▶ DIRECTIONS FOR THIS TASK
Please reproduce the full listing exactly, with nothing added.

▶ MATERIAL TO PROCESS
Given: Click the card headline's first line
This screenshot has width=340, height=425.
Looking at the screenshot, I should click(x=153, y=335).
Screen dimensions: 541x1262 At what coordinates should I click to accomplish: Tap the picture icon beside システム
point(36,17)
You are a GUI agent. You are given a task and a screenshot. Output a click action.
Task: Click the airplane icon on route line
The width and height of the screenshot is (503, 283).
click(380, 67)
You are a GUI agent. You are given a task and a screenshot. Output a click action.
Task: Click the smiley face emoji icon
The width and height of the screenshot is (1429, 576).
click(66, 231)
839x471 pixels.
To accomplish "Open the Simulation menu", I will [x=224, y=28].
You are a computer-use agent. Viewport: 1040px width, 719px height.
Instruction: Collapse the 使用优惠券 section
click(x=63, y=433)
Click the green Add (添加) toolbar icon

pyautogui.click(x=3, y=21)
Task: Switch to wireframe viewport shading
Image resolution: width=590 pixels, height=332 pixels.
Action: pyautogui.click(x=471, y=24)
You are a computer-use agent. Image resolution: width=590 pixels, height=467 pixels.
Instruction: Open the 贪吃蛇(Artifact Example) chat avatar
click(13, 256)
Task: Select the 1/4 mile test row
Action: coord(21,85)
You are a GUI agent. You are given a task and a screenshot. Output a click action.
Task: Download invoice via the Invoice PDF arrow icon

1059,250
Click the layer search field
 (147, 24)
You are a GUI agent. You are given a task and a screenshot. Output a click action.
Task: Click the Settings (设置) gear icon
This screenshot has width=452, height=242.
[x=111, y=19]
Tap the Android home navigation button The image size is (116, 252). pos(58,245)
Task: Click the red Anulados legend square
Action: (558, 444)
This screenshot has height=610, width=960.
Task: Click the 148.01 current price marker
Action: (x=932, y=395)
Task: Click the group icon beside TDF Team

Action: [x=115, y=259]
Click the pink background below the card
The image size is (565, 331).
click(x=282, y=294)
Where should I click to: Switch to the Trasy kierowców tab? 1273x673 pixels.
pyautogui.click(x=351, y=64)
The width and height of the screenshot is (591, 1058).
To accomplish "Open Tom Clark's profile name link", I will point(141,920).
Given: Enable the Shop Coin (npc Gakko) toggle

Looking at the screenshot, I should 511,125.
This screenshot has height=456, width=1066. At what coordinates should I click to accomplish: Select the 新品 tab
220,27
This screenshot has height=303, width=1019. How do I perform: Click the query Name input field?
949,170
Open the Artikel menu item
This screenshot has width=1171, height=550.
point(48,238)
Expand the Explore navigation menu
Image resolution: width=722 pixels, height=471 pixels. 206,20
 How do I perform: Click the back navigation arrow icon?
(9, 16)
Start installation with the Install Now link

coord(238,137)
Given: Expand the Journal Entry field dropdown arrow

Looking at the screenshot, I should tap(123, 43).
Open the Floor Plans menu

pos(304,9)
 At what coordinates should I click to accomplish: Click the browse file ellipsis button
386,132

▶ ANSWER BOX
Given: Click the card headline's first line
This screenshot has width=340, height=425.
Looking at the screenshot, I should click(x=153, y=335).
Screen dimensions: 541x1262 At what coordinates should I click to accomplish: Tap the picture icon beside システム
point(36,17)
You are a GUI agent. You are given a task and a screenshot. Output a click action.
Task: Click the airplane icon on route line
The width and height of the screenshot is (503, 283).
click(380, 67)
You are a GUI agent. You are given a task and a screenshot. Output a click action.
Task: Click the smiley face emoji icon
The width and height of the screenshot is (1429, 576).
click(66, 231)
839x471 pixels.
To accomplish "Open the Simulation menu", I will [x=224, y=28].
You are a computer-use agent. Viewport: 1040px width, 719px height.
Instruction: Collapse the 使用优惠券 section
click(x=63, y=433)
Click the green Add (添加) toolbar icon

pyautogui.click(x=3, y=21)
Task: Switch to wireframe viewport shading
Image resolution: width=590 pixels, height=332 pixels.
Action: pyautogui.click(x=471, y=24)
You are a computer-use agent. Image resolution: width=590 pixels, height=467 pixels.
Instruction: Open the 贪吃蛇(Artifact Example) chat avatar
click(13, 256)
Task: Select the 1/4 mile test row
Action: coord(21,85)
You are a GUI agent. You are given a task and a screenshot. Output a click action.
Task: Download invoice via the Invoice PDF arrow icon

1059,250
Click the layer search field
 (147, 24)
You are a GUI agent. You are given a task and a screenshot. Output a click action.
Task: Click the Settings (设置) gear icon
This screenshot has width=452, height=242.
[x=111, y=19]
Tap the Android home navigation button The image size is (116, 252). pos(58,245)
Task: Click the red Anulados legend square
Action: (558, 444)
This screenshot has height=610, width=960.
Task: Click the 148.01 current price marker
Action: (x=932, y=395)
Task: Click the group icon beside TDF Team

Action: [x=115, y=259]
Click the pink background below the card
The image size is (565, 331).
click(x=282, y=294)
Where should I click to: Switch to the Trasy kierowców tab? 1273x673 pixels.
pyautogui.click(x=351, y=64)
The width and height of the screenshot is (591, 1058).
To accomplish "Open Tom Clark's profile name link", I will point(141,920).
Given: Enable the Shop Coin (npc Gakko) toggle

Looking at the screenshot, I should 511,125.
This screenshot has height=456, width=1066. At what coordinates should I click to accomplish: Select the 新品 tab
220,27
This screenshot has height=303, width=1019. How do I perform: Click the query Name input field?
949,170
Open the Artikel menu item
This screenshot has width=1171, height=550.
point(48,238)
Expand the Explore navigation menu
Image resolution: width=722 pixels, height=471 pixels. 206,20
 How do I perform: Click the back navigation arrow icon?
(9, 16)
Start installation with the Install Now link

coord(238,137)
Given: Expand the Journal Entry field dropdown arrow

Looking at the screenshot, I should tap(123, 43).
Open the Floor Plans menu

pos(304,9)
 At what coordinates should I click to accomplish: Click the browse file ellipsis button
386,132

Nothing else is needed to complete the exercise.